Domestic Spying, Politics
O! The incompetence: As has often been said, the only thing George W. Bush is competent at is lying. Now we learn he’s even incompetent at being a dictator. It turns out that the thousands of wiretaps he “repeatedly and insistently” — and illegally — ordered against U.S. citizens overwhelmed the intelligence system in the aftermath of 9/11:
In the anxious months after the Sept. 11 attacks, the National Security Agency began sending a steady stream of telephone numbers, e-mail addresses and names to the F.B.I. in search of terrorists. The stream soon became a flood, requiring hundreds of agents to check out thousands of tips a month. But virtually all of them, current and former officials say, led to dead ends or innocent Americans.
F.B.I. officials repeatedly complained to the spy agency that the unfiltered information was swamping investigators. The spy agency was collecting much of the data by eavesdropping on some Americans’ international communications and conducting computer searches of phone and Internet traffic. Some F.B.I. officials and prosecutors also thought the checks, which sometimes involved interviews by agents, were pointless intrusions on Americans’ privacy.
As the bureau was running down those leads, its director, Robert S. Mueller III, raised concerns about the legal rationale for a program of eavesdropping without warrants, one government official said. Mr. Mueller asked senior administration officials about “whether the program had a proper legal foundation,” but deferred to Justice Department legal opinions, the official said.
President Bush has characterized the eavesdropping program as a “vital tool” against terrorism; Vice President Dick Cheney has said it has saved “thousands of lives.”
But the results of the program look very different to some officials charged with tracking terrorism in the United States.
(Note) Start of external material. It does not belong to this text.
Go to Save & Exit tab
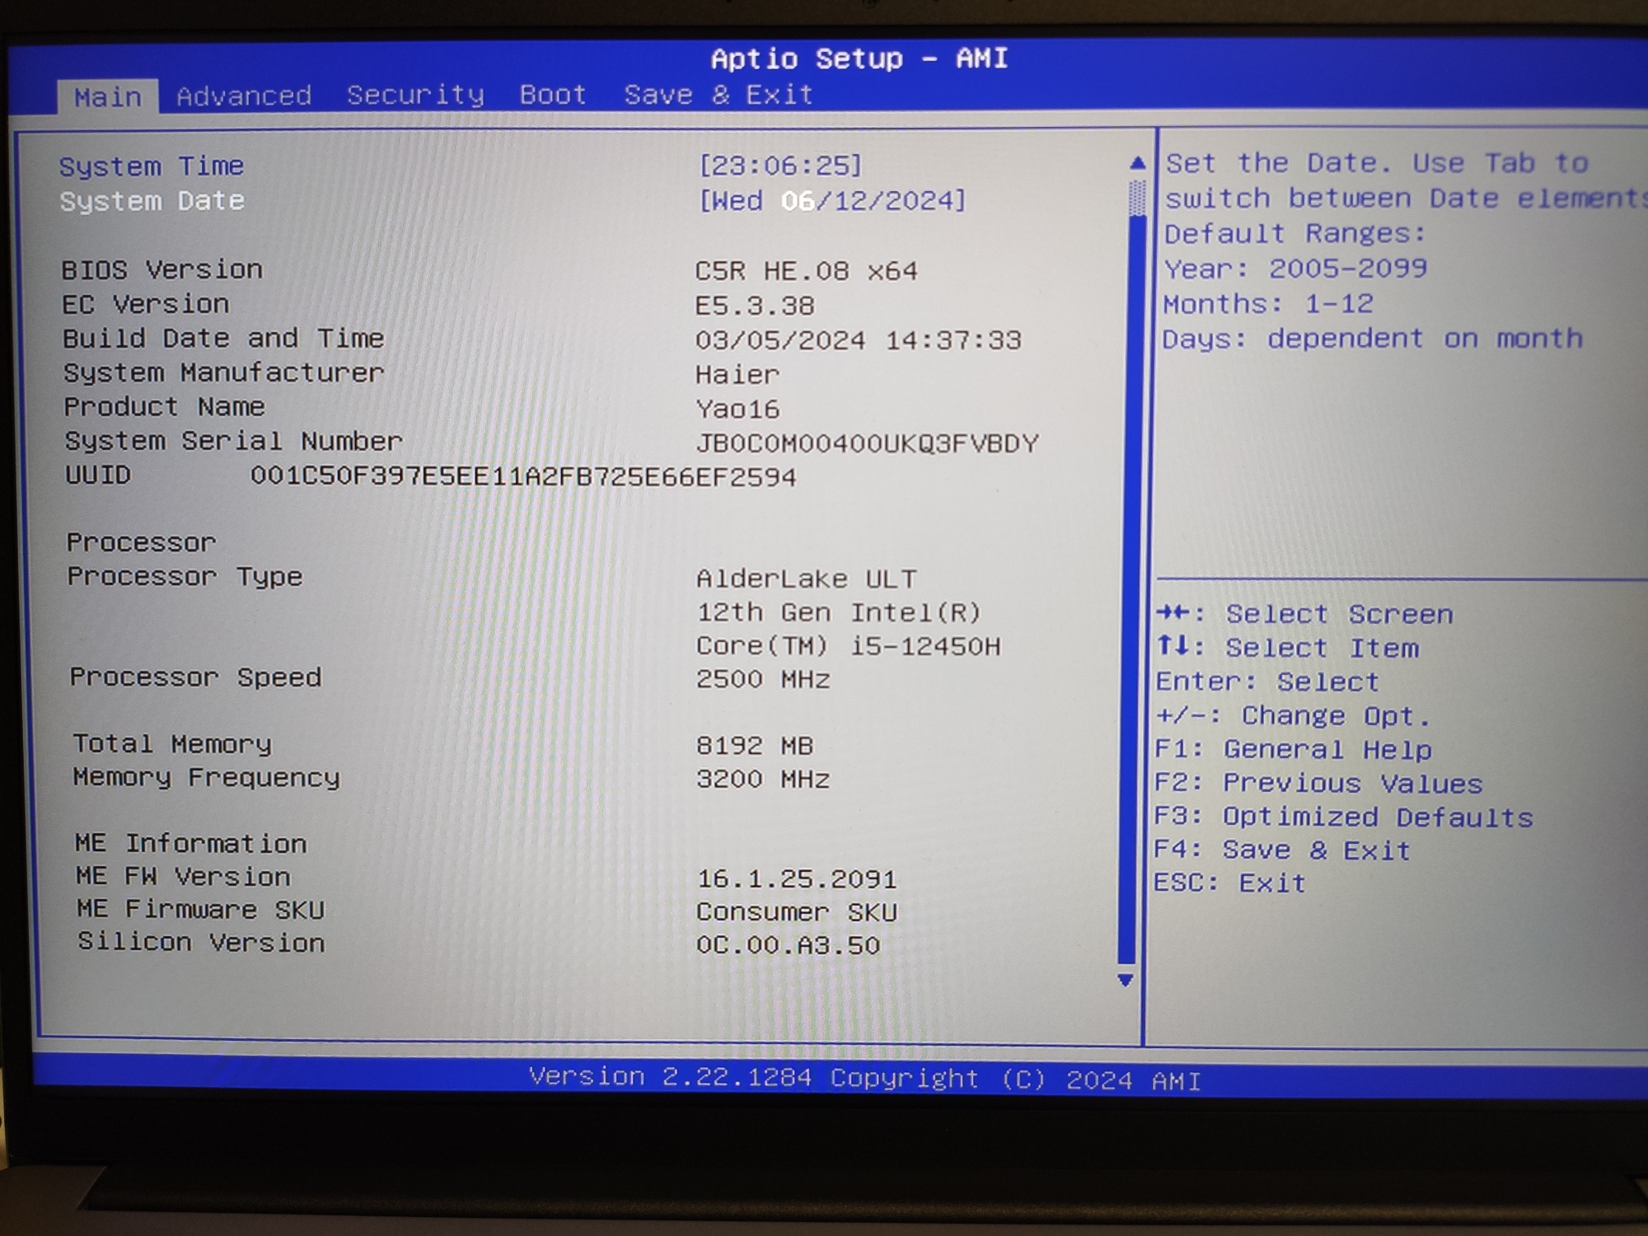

More than a dozen current and former law enforcement and counterterrorism officials, including some in the small circle who knew of the secret program and how it played out at the F.B.I., said the torrent of tips led them to few potential terrorists inside the country they did not know of from other sources and diverted agents from counterterrorism work they viewed as more productive.
“We’d chase a number, find it’s a schoolteacher with no indication they’ve ever been involved in international terrorism – case closed,” said one former F.B.I. official, who was aware of the program and the data it generated for the bureau. “After you get a thousand numbers and not one is turning up anything, you get some frustration.”
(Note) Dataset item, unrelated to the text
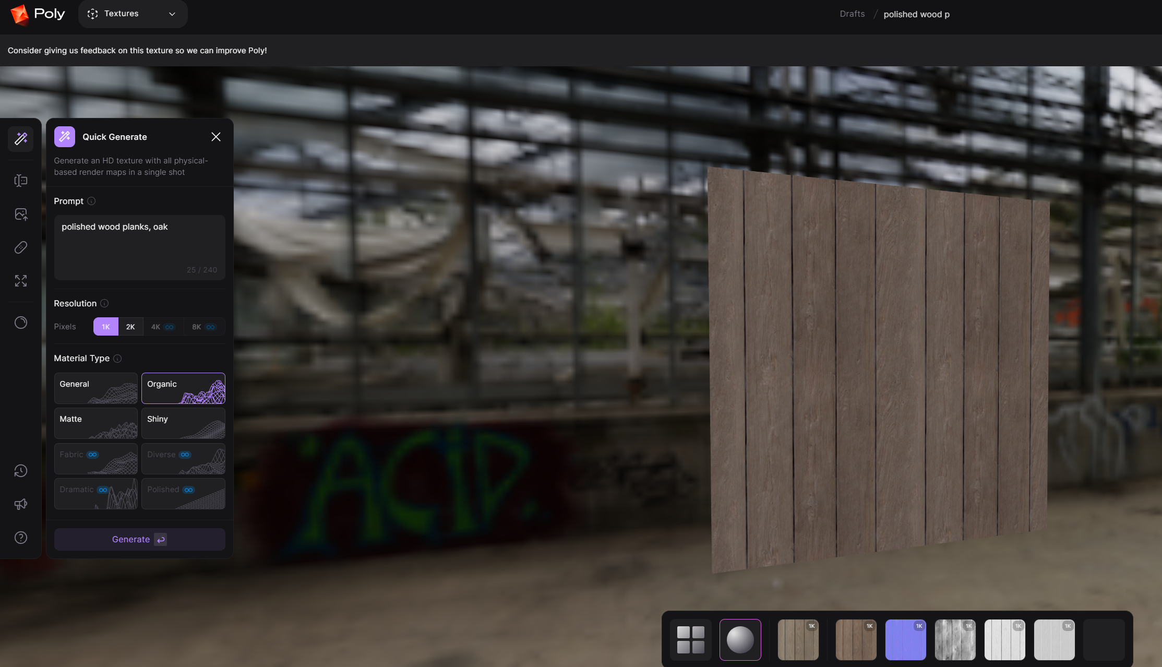
Task: Select the patch/bandage tool icon
Action: [x=21, y=247]

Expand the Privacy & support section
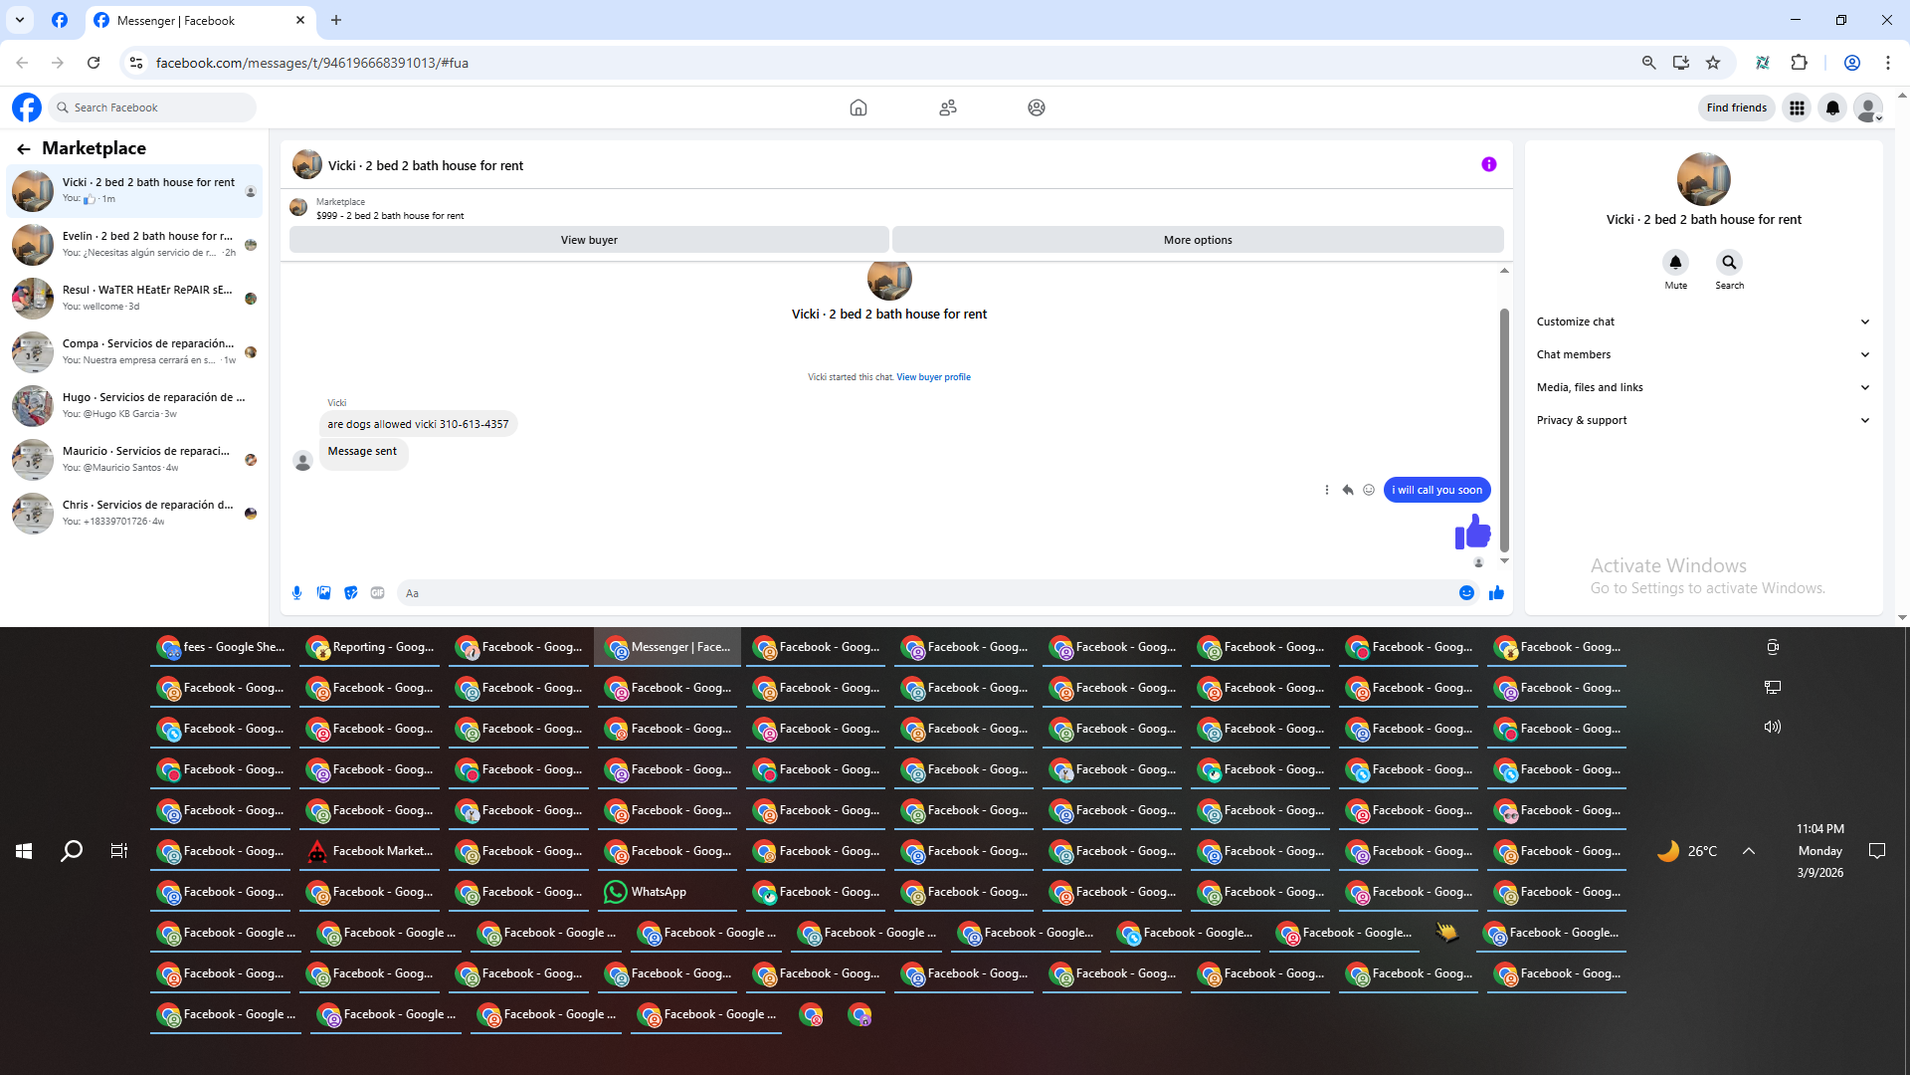[x=1703, y=420]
Topics: Domestic Spying, Politics




Whether congress can deal with Bushco’s usurpation of our Constitution remains to be seen. Given Rethuglican control of the House of Unrepentant and the Seenot it is doubtful.
I therefore have an idea for you: We know that the NSA is conducting an illegal operation to spy on Americans using sophisticated “recognition” software to lock onto calls or emails containing certain key words. Data mining.
The only way any citizen can combat an illegal program such as this is by civil disobedience, SO IMAGINE WHAT WOULD HAPPEN IF ALL AMERICANS, COUNTRY-WIDE, BEGAN USING TRIGGER WORDS IN EVERY TELEPHONE CALL THEY MAKE OR RECEIVE? The system would soon be overwhelmed by far too many “hits” for them all (or perhaps ANY) of them to be further investigated, potentially destroying the usefulness of the illegal program.
So what if every liberal blog, or any others believing Bushco has gone too far, asked ALL THE VISITORS to their site to include certain trigger words IN EVERY CONVERSATION THEY HAVE WITH ANYONE.
You know, words like: Osama bin Laden, jihad, dirty bomb, nuclear material, anthrax, chemical weapons, Zarqawi, Allah akbar, infidels, Iran mullahs, and everything else the readers could come up with. Perhaps even run a contest for your readers to add to the probable list that would “flag” their number for further investigation. The sheer numbers, if we could pull this off, would render it impossible or impractical for the program to continue.
I am sick of our Imperial President and his constant violations of the law and the erosion of my civil rights. It is time, in my opinion, to demonstrate to Bushco that this IS a government by, for, and of the People. This could perhaps be engineered into the greatest single act of civil disobedience in history.
What do you think? Do we stand by and gripe, or do we take action?